**What you should do:**
Scan the entries below. Return every line that includes "using".

**Data for this task:**
§ §
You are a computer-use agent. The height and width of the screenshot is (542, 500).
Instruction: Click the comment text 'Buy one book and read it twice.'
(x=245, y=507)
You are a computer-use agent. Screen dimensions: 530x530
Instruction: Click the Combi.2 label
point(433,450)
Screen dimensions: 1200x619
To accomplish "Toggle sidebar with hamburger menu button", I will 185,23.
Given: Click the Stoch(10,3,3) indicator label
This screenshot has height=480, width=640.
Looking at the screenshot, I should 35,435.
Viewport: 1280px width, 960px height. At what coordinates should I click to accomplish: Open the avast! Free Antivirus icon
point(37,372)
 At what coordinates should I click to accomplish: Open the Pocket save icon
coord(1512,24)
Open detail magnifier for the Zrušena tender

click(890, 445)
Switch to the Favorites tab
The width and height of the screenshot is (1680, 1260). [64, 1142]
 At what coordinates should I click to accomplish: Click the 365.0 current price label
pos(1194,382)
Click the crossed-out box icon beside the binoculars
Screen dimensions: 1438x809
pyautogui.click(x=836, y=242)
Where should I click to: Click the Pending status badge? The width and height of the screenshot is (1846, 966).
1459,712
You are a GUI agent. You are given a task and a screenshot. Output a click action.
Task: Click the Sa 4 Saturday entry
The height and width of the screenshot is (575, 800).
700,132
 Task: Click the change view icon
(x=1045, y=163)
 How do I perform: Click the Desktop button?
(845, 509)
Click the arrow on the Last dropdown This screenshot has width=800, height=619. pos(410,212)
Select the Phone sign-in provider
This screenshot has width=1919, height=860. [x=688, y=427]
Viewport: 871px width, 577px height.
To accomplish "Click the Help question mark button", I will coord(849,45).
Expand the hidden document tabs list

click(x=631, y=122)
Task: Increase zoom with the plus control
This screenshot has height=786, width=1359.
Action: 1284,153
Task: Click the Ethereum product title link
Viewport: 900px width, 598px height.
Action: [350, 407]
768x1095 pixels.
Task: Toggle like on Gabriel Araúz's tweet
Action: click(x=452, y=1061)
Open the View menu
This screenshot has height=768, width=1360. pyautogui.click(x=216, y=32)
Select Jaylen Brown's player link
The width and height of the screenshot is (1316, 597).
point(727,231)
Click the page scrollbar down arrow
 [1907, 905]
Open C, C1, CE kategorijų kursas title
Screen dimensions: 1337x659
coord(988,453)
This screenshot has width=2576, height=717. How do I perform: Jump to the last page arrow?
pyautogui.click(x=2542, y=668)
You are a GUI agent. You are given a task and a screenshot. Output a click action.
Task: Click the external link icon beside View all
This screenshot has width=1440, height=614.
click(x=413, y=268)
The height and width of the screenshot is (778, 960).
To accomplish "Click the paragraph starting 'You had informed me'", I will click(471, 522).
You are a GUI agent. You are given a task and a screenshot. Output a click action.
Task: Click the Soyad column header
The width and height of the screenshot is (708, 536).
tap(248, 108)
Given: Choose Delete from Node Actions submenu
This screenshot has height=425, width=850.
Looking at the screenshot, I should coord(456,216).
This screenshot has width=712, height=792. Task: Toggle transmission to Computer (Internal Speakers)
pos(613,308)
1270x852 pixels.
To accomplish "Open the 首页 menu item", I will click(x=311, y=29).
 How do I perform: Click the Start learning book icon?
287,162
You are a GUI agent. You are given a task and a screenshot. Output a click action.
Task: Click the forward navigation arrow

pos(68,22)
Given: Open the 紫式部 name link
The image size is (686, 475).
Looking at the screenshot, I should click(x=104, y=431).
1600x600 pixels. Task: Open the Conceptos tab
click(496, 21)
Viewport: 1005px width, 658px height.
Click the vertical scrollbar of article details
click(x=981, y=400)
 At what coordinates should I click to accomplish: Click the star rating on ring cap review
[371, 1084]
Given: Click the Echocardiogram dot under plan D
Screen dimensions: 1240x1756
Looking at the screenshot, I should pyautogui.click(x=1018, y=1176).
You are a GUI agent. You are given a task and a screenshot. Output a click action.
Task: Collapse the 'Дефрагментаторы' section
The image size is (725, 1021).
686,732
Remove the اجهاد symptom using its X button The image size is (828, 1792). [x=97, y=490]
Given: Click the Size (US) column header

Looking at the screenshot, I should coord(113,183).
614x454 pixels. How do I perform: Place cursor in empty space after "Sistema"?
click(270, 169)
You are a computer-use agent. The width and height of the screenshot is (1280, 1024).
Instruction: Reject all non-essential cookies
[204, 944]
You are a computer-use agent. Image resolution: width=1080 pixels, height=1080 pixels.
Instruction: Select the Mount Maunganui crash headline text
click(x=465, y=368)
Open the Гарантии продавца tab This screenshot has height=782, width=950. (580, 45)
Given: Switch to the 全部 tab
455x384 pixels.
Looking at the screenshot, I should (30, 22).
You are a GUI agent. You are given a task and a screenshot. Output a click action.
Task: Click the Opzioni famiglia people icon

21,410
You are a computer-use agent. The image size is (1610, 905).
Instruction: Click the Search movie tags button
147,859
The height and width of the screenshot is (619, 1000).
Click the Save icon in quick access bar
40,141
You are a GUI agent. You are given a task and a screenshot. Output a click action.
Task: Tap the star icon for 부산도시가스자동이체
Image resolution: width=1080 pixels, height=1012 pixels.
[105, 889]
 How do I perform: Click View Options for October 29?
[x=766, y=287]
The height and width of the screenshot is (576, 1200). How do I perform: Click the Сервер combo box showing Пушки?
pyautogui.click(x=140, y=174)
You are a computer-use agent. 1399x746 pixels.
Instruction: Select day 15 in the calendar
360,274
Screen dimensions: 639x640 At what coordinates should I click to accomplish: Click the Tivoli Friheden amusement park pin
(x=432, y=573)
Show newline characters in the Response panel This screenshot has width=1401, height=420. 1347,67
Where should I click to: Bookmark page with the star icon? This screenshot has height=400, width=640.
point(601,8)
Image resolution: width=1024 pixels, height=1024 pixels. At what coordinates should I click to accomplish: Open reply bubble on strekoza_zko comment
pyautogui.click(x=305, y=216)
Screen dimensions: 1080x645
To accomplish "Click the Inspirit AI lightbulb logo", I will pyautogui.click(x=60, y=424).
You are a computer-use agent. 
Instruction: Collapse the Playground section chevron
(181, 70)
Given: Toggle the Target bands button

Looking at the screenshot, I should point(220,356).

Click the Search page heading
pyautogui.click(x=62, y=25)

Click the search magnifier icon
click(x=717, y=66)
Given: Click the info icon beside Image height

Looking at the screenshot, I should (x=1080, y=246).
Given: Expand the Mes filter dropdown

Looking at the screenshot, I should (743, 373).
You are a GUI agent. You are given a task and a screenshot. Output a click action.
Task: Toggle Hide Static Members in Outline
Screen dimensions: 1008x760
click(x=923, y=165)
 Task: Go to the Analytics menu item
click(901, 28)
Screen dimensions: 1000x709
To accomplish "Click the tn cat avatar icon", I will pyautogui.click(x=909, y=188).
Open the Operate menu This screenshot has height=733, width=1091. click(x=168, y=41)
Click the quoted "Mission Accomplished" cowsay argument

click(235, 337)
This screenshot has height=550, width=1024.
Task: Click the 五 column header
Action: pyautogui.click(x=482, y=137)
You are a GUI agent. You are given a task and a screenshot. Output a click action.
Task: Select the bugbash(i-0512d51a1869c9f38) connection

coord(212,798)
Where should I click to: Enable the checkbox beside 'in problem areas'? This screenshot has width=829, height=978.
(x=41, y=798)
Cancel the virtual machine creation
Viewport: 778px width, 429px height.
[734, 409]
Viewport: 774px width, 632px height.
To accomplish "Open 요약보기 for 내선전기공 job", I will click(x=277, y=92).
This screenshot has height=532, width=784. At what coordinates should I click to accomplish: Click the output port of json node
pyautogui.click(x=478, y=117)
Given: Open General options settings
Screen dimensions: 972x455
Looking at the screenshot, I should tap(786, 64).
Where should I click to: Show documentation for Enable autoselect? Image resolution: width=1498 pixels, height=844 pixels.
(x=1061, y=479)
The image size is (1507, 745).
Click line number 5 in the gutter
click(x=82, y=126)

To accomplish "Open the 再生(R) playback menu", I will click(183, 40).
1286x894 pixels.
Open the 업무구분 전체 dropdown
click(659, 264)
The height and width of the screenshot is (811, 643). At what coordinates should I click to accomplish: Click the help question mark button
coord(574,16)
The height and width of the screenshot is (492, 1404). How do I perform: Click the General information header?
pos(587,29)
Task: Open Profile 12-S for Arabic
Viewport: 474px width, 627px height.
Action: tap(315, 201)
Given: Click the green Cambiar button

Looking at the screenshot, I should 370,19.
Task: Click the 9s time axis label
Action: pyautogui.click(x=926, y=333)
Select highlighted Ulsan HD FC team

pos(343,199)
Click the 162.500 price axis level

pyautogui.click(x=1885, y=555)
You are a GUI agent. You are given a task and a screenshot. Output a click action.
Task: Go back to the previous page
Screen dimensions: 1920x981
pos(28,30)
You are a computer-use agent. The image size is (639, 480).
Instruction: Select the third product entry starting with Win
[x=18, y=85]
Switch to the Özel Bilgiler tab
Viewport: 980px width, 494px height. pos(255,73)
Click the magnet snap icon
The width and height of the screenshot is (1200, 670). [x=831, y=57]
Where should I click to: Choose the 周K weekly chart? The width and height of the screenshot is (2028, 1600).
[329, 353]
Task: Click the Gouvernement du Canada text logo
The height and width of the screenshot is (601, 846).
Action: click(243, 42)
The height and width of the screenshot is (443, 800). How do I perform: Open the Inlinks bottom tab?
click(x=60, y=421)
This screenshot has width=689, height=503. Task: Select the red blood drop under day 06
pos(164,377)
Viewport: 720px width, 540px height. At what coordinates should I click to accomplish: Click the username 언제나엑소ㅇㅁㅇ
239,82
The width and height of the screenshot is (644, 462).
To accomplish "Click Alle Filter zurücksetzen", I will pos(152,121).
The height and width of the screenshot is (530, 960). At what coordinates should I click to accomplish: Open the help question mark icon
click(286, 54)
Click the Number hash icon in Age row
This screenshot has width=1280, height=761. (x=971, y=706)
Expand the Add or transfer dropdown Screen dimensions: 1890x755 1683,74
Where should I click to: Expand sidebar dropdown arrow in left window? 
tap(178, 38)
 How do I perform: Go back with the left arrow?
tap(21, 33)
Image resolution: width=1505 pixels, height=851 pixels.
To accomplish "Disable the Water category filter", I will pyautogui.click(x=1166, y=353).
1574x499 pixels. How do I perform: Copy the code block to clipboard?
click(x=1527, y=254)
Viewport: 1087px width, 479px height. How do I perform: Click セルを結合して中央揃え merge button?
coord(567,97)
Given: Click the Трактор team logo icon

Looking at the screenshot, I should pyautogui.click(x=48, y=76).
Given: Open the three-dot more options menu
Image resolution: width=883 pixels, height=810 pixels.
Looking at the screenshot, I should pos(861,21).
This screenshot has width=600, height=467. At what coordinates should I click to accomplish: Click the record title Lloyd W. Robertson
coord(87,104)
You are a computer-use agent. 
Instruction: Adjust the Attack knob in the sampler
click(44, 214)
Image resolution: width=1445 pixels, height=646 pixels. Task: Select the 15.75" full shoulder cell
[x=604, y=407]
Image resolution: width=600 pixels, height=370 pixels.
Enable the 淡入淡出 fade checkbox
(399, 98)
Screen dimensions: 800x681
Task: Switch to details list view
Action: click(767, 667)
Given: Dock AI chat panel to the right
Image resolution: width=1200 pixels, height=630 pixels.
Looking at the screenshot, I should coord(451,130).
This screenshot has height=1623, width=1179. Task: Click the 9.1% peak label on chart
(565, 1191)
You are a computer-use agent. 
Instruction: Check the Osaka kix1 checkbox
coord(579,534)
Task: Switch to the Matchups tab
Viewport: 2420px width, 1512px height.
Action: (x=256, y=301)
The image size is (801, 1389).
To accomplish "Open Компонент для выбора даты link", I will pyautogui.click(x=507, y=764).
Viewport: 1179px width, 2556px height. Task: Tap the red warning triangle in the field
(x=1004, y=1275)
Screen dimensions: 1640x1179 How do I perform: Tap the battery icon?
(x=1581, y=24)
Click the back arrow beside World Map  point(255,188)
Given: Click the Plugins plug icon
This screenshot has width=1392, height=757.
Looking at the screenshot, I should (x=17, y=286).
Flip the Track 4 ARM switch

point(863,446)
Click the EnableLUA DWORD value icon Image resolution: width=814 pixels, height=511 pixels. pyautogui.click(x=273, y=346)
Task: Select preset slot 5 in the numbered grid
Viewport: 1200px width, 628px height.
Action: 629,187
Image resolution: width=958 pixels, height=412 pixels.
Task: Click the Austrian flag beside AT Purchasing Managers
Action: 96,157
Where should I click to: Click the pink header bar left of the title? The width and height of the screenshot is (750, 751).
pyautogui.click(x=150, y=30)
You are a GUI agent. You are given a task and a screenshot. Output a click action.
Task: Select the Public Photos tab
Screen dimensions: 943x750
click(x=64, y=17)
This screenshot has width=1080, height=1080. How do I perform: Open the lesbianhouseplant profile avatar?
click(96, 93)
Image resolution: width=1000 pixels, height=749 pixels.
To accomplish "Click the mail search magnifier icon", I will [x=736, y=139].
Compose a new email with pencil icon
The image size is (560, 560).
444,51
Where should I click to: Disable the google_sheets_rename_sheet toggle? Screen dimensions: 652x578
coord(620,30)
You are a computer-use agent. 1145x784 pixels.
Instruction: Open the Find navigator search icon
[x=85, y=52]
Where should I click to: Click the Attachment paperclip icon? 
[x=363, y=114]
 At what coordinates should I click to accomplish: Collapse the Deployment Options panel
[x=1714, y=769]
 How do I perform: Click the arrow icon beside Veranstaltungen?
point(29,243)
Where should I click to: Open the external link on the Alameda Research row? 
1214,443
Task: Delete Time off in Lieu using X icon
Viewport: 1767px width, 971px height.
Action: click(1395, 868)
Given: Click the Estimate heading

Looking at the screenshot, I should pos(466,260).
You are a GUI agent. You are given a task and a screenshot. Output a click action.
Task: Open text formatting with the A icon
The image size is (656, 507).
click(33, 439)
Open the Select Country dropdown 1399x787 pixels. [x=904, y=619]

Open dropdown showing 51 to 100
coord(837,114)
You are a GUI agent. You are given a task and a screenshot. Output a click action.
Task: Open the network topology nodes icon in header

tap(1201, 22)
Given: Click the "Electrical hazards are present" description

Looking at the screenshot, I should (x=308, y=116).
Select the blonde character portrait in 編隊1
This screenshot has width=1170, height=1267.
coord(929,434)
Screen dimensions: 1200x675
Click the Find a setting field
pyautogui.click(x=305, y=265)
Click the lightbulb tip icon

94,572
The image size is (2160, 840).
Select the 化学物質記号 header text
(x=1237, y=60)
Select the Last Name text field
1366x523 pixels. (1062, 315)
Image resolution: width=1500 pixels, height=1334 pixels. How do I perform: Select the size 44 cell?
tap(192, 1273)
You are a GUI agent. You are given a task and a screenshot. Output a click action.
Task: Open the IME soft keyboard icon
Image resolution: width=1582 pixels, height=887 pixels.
§ §
**Task result:**
Remove the اجهاد symptom using its X button The image size is (828, 1792). [x=97, y=490]
Task: Delete Time off in Lieu using X icon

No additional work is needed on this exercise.